Hoje mesmo jurei tê-los visto perto de uma gelataria onde comíamos habitualmente a sobremesa, não vais acreditar mas quando os puxei pelas mangas eram de repente outros, muito mais velhos e escuros, e eu não sei onde se meteram os nossos, se calhar és tu que os tens aí e através da cumplicidade desta gente que me detesta
eu vejo-lhes nos olhos o carimbo de estrangeiro com o qual me marcam antes sequer de me afastarem do caminho com um encontro de ombros
fazes uma triangulação especular com todas estas câmaras e projectores de segurança e entreténs-te a alumiá-los um pouco por toda a parte, para que eu, numa precipitação de gato, me lance à cata destes espectros, às vezes batem-me porque não compreendem a minha necessidade, o meu ardor de voltar a ter os meus filhos comigo, mas tu percebes, não percebes, Rita, e se percebes porque continuas a fazer isto.
Chegaram e tiraram-me daqui o Nero e só não me meteram na rua porque sou estrangeiro e tenho ainda algum dinheiro para lhes untar as mãos corruptas, para além de respeitar a conta que ciclicamente engorda e que eu abato a toques de Visa, está tudo bem aqui, agora, Rita, já sei, agora as coisas fazem sentido, como se o cheiro do cão tivesse implantado uma espécie de neblina mental que subitamente foi retirada e já consigo pensar, finalmente, tenho tudo claro, é uma epifania, acreditas.

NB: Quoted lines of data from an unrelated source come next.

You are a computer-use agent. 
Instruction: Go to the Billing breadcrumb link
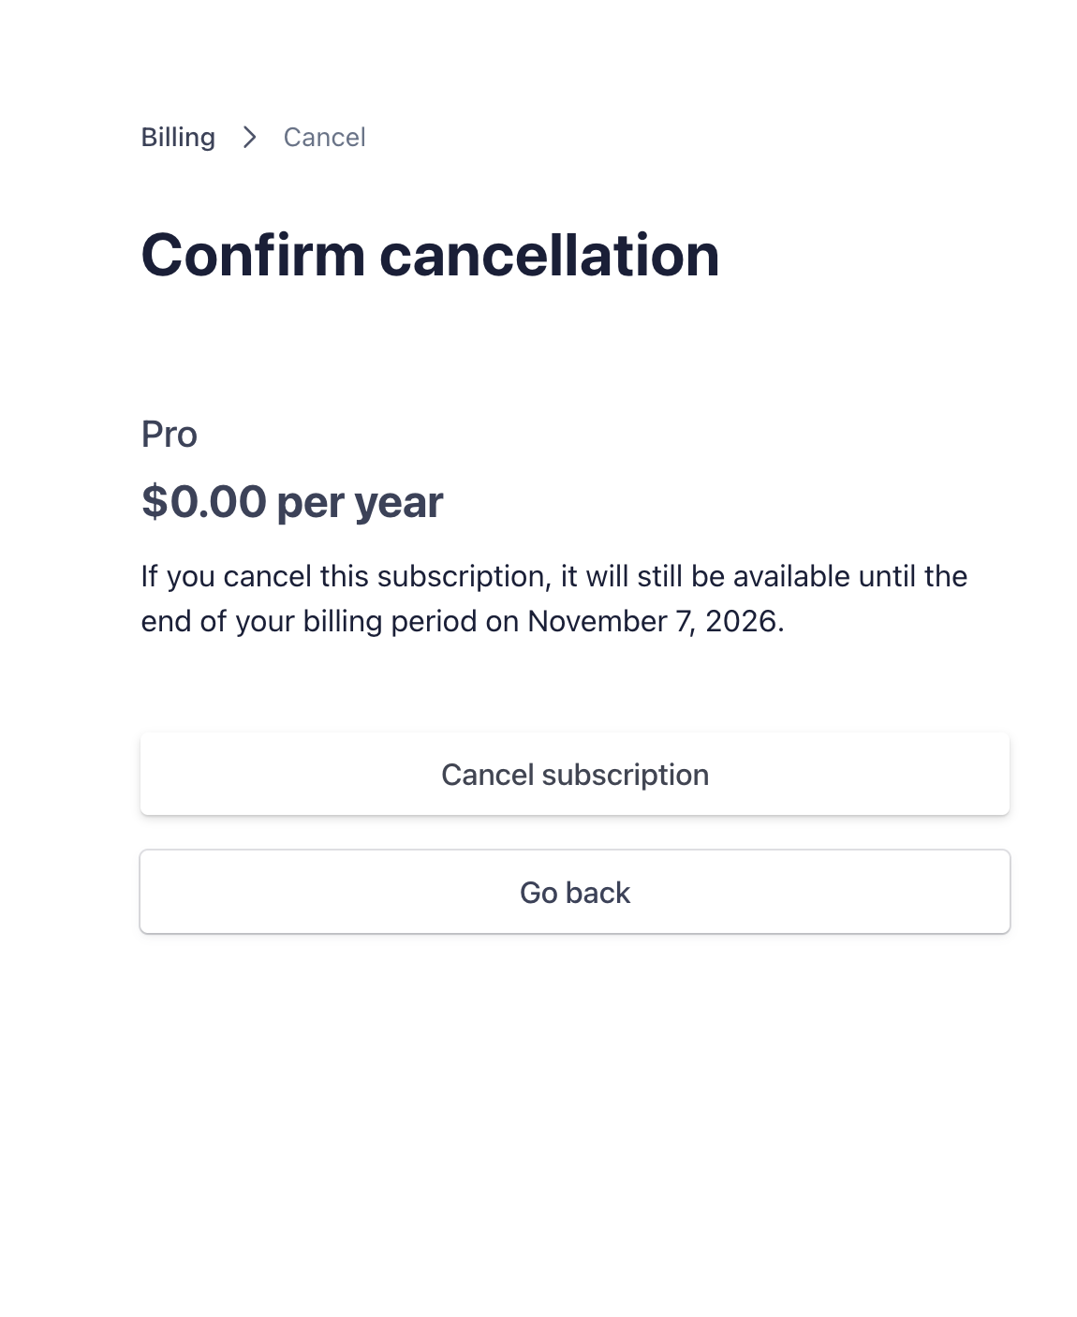(178, 138)

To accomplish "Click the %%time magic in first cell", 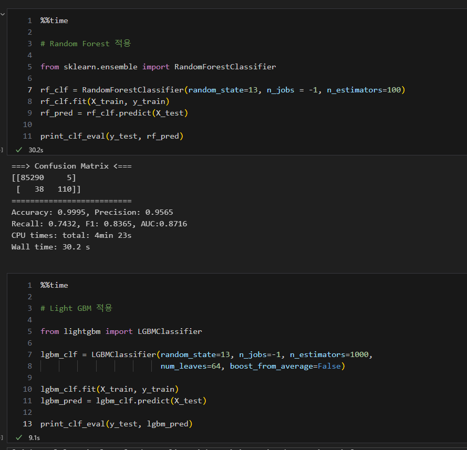I will pos(54,20).
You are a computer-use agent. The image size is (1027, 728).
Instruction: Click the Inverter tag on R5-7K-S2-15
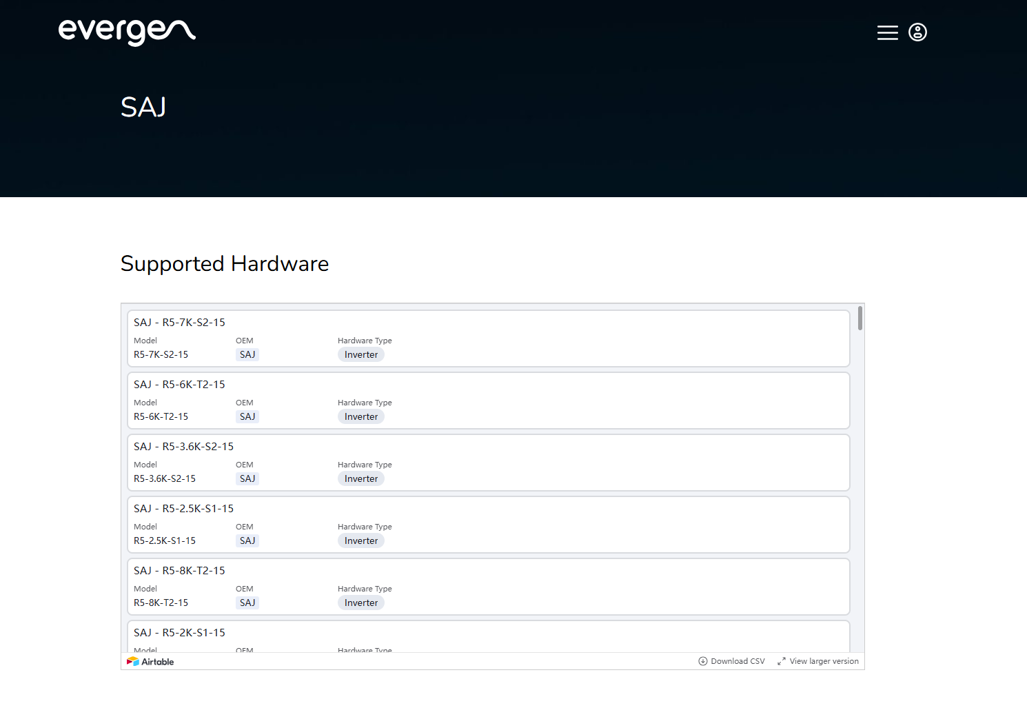pyautogui.click(x=361, y=355)
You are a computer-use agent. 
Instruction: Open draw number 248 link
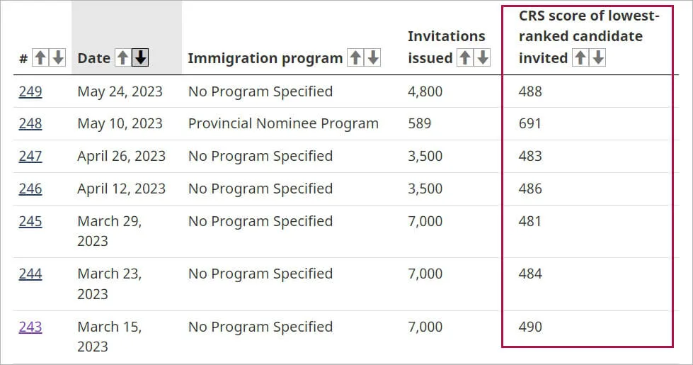coord(30,124)
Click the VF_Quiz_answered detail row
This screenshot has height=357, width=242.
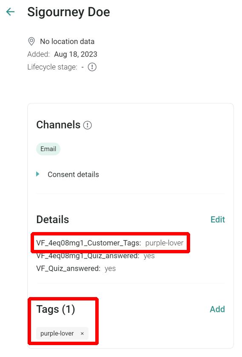(76, 269)
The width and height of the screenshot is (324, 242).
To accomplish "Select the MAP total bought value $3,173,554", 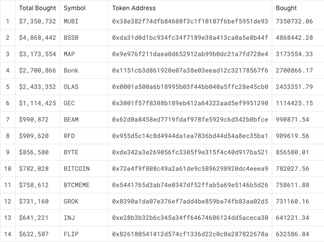I will point(37,54).
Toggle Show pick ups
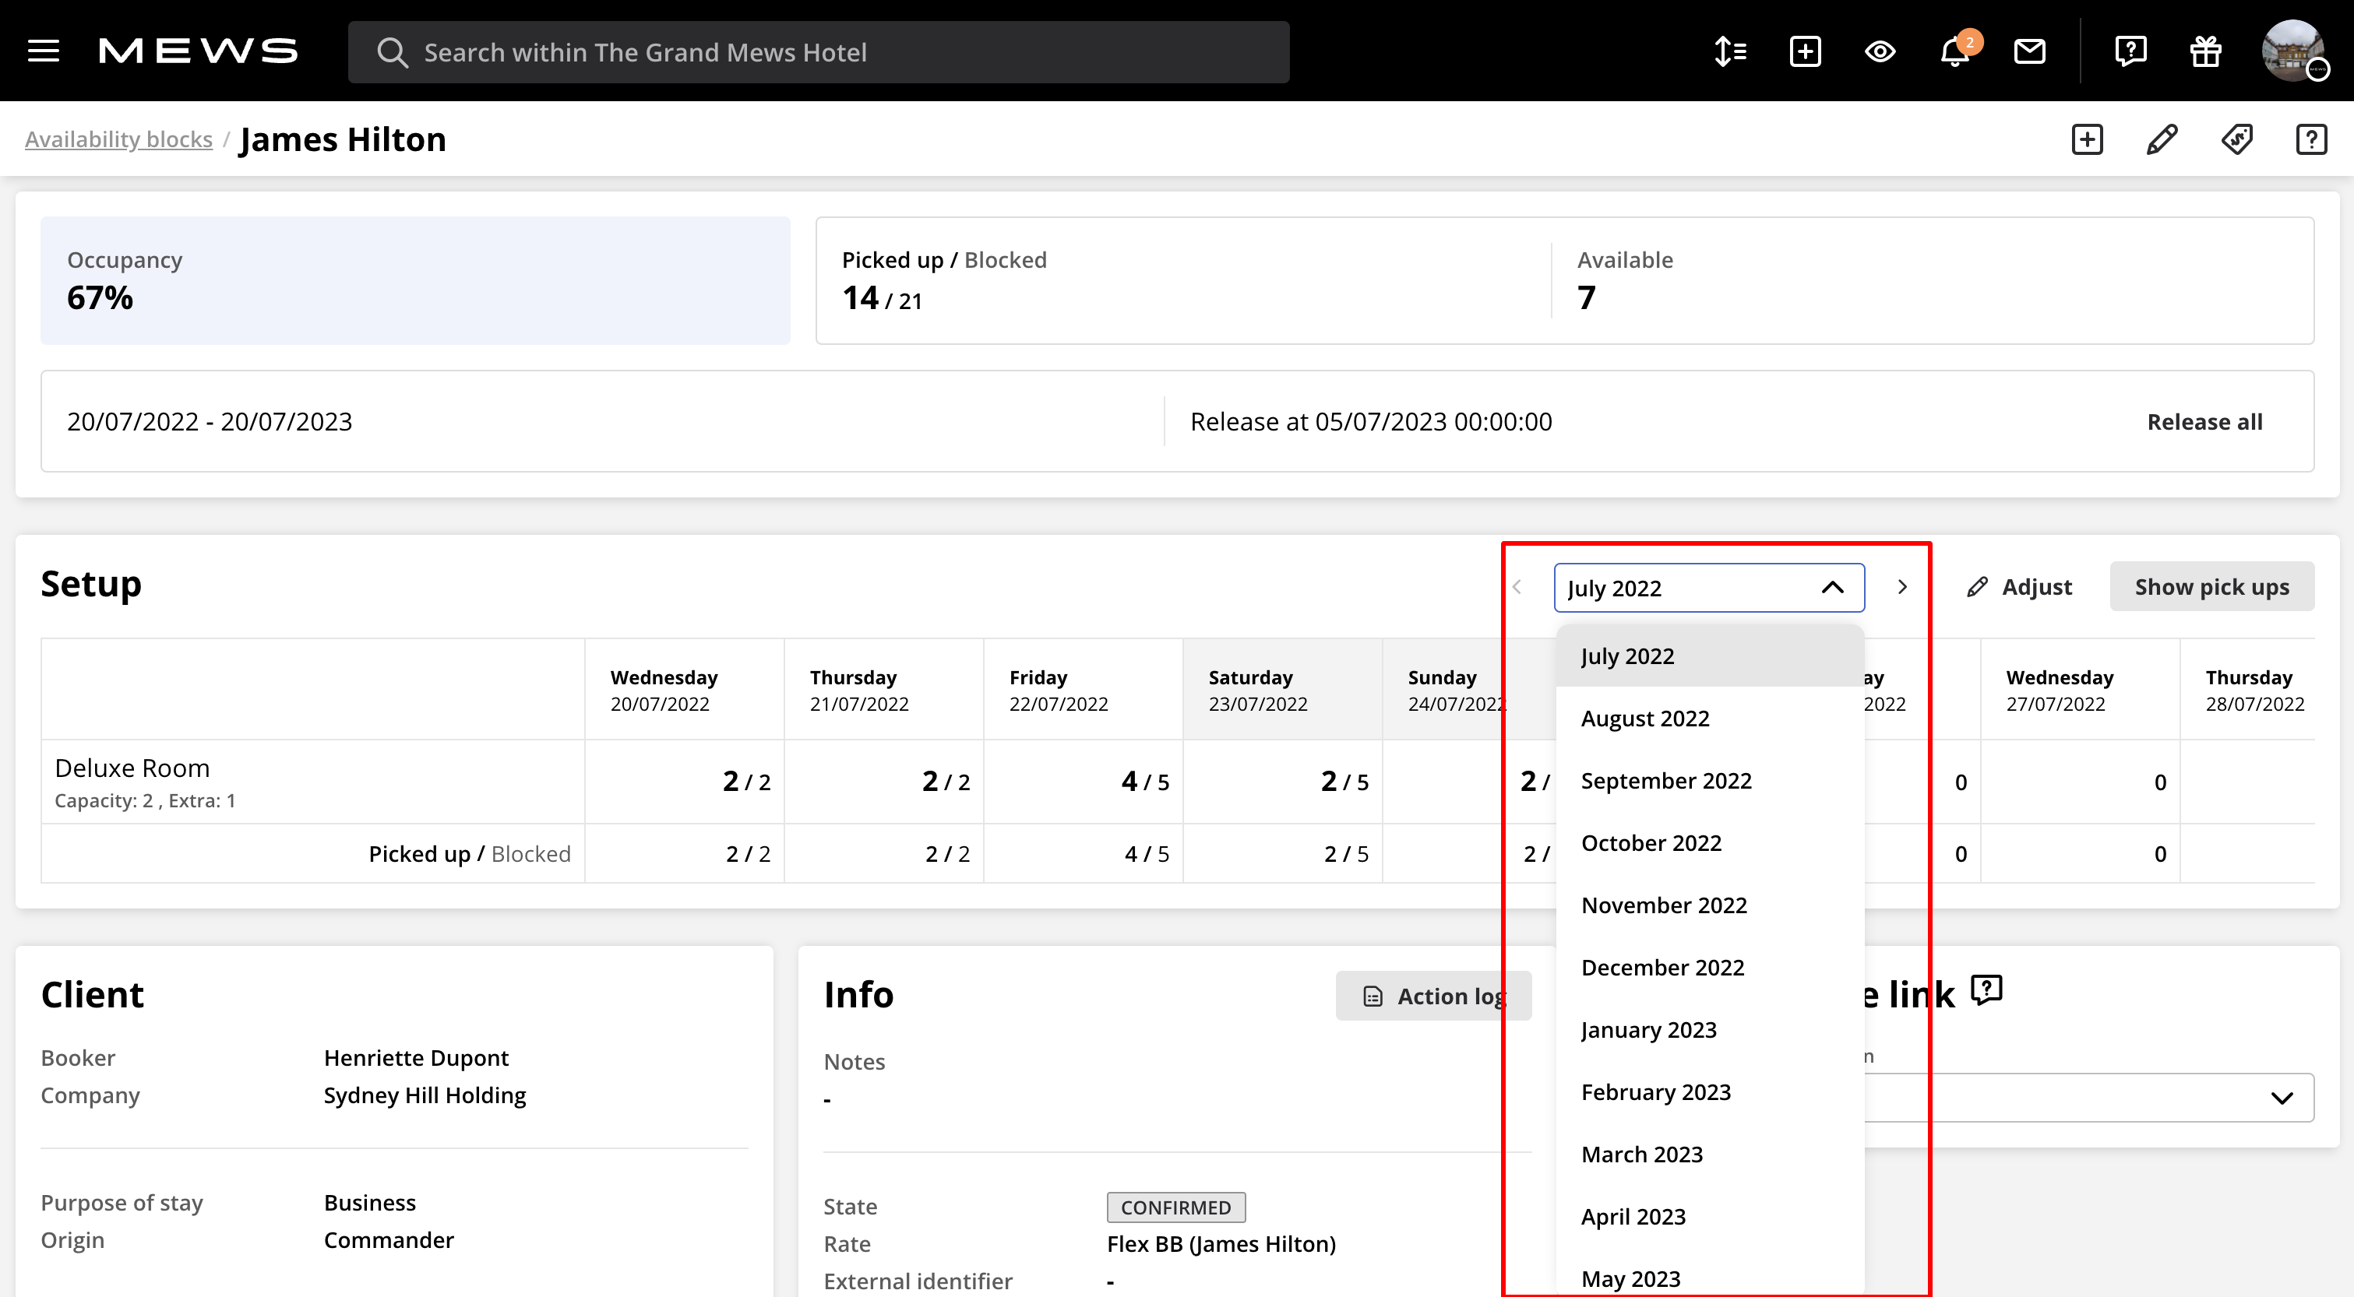The height and width of the screenshot is (1297, 2354). click(2212, 586)
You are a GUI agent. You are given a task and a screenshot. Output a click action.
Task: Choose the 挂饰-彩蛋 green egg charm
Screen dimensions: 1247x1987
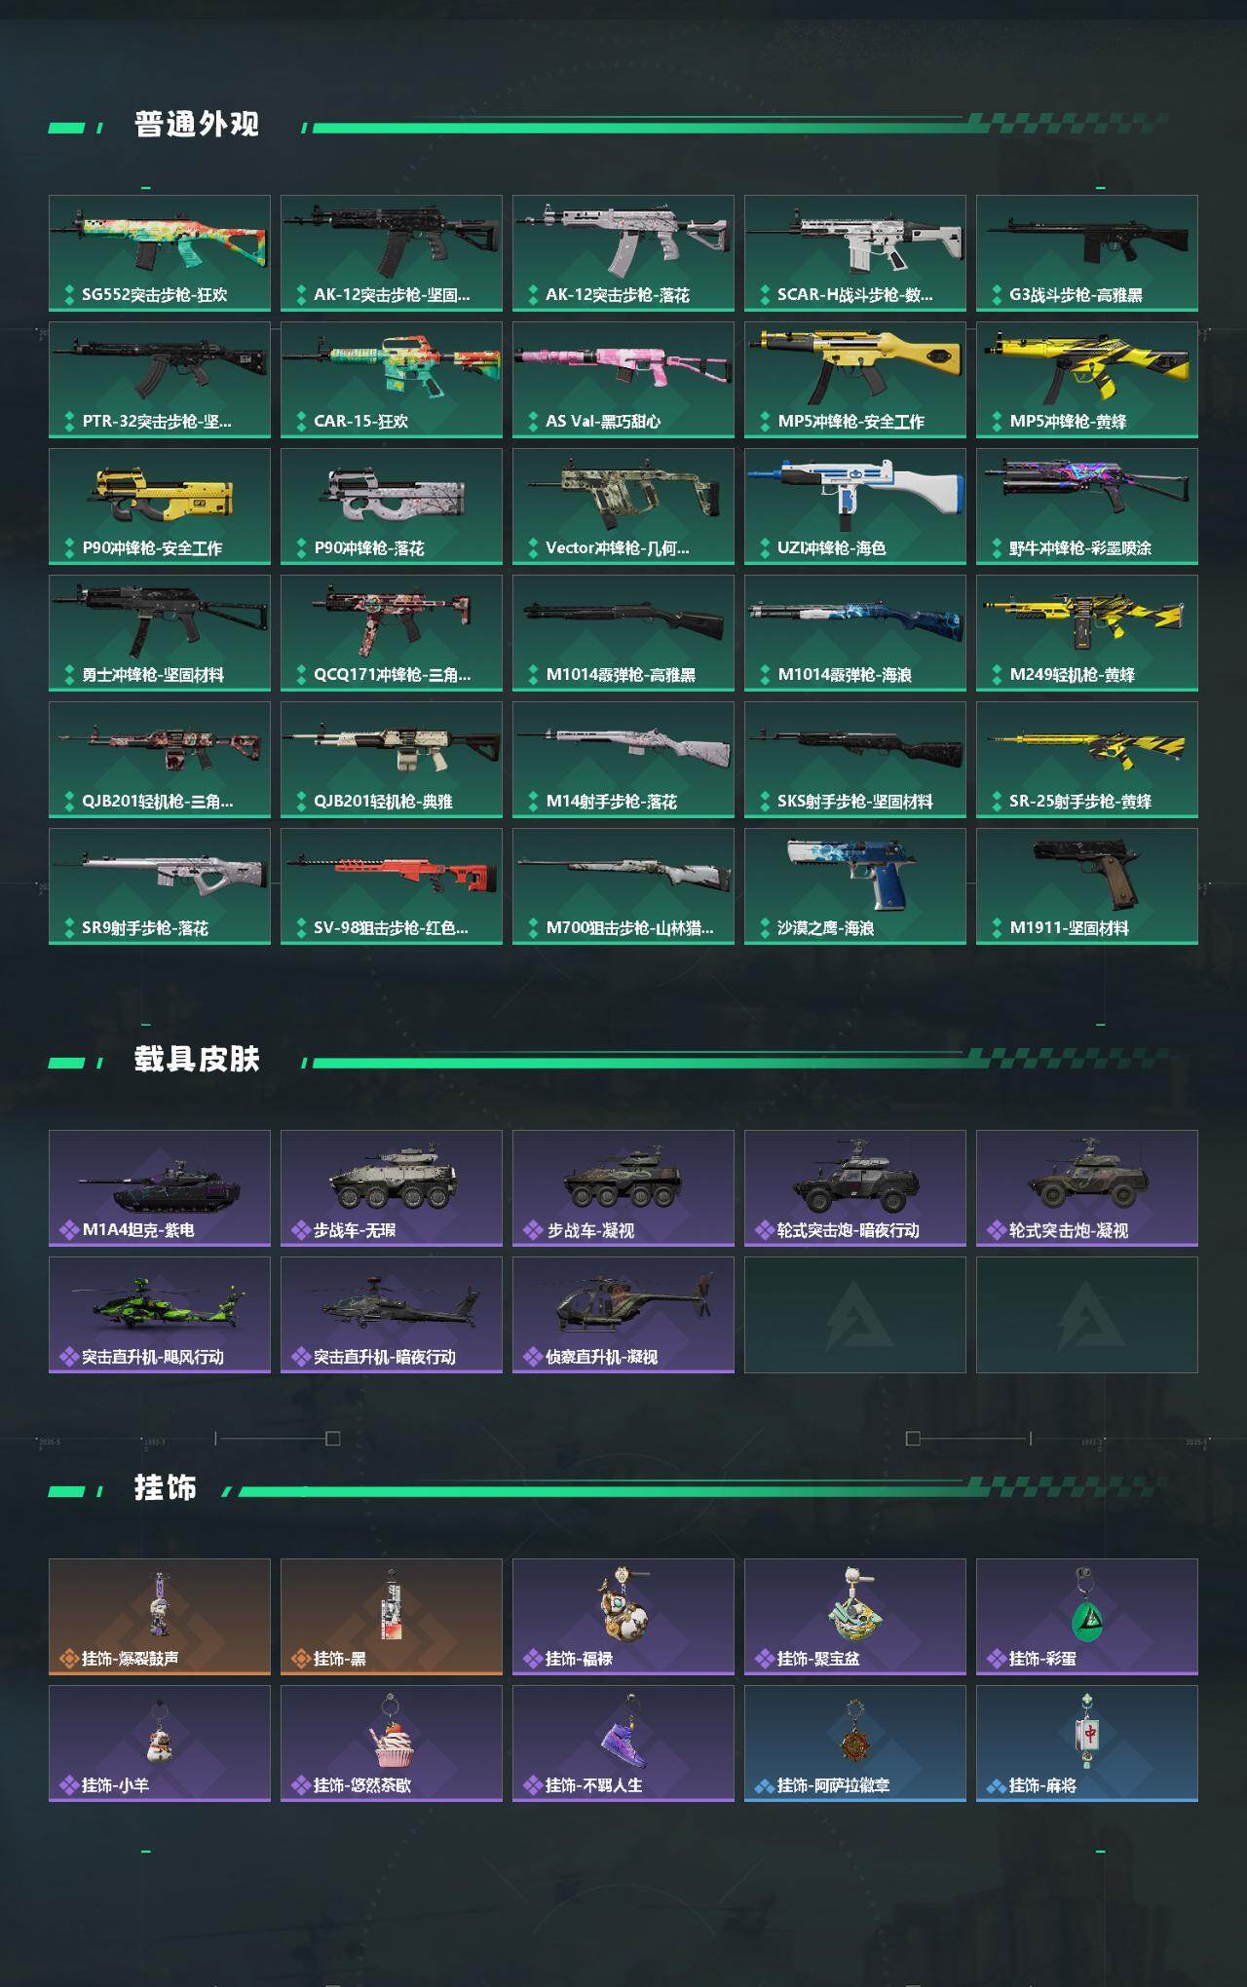tap(1087, 1617)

Quando os meto dentro do carro eles pensam que me vão chupar a pila como fazem aos outros turistas mas eu apresso-me a desfazer o equívoco pela expressão verdadeira de um sorriso, que não sou como os outros, digo lhes, e que nunca seria capaz de fazer isso a um filho meu, e eles ficam meio aturdidos e alguns ainda tentam sair do carro, mas eu tenho as portas fechadas e as costas da mão para lhes devolver o sossego e o choro, e arrancamos estrada fora e seguimos até outro quarto de hotel na periferia da cidade e aí eles acalmam porque pensam, no fundo, que a questão ainda é sexual, e nesse território de conforto habitam até que os amordaço e os ato à cama, e nessa altura é demasiado tarde para chorar, para gritar, resta estremecerem como se tivessem frio neste país que nunca, mas nunca, arrefece, e eu pego num bisturi e começo a tentar encontrar-lhes por debaixo da pele as feições do Rogério ou da Rita, eu percebi que eles nunca haviam saído daqui quando os comecei a ver por toda a parte, e não há parte ilusória neste processo, apenas a habilidade adquirida de ver a carne por debaixo da carne, e agora já sei que eles estão por toda a parte e é só ter o jeito
que eu nunca fui habilidoso de mãos, como sabes
de lhes devolver as feições, e às vezes até penso ter conseguido, mas três dias depois apercebo-me do equívoco e tenho de me dispor daqueles e arranjar outros, felizmente aqui isto é fácil, nem acreditarias, só te pedia um favor, Rita, o último, se tiveres coração, que me mandasses uma fotografia deles, por amor de deus, que eu há dias em que todas as feições me parecem iguais e outros em que estou esquecido de muita coisa, e assim, quando os recuperasse, ainda te deixava falar com eles ao telefone, sabes, se lhes entendesses a língua, que eles, ao crescer, mudaram muito, Rita, mudaram muito.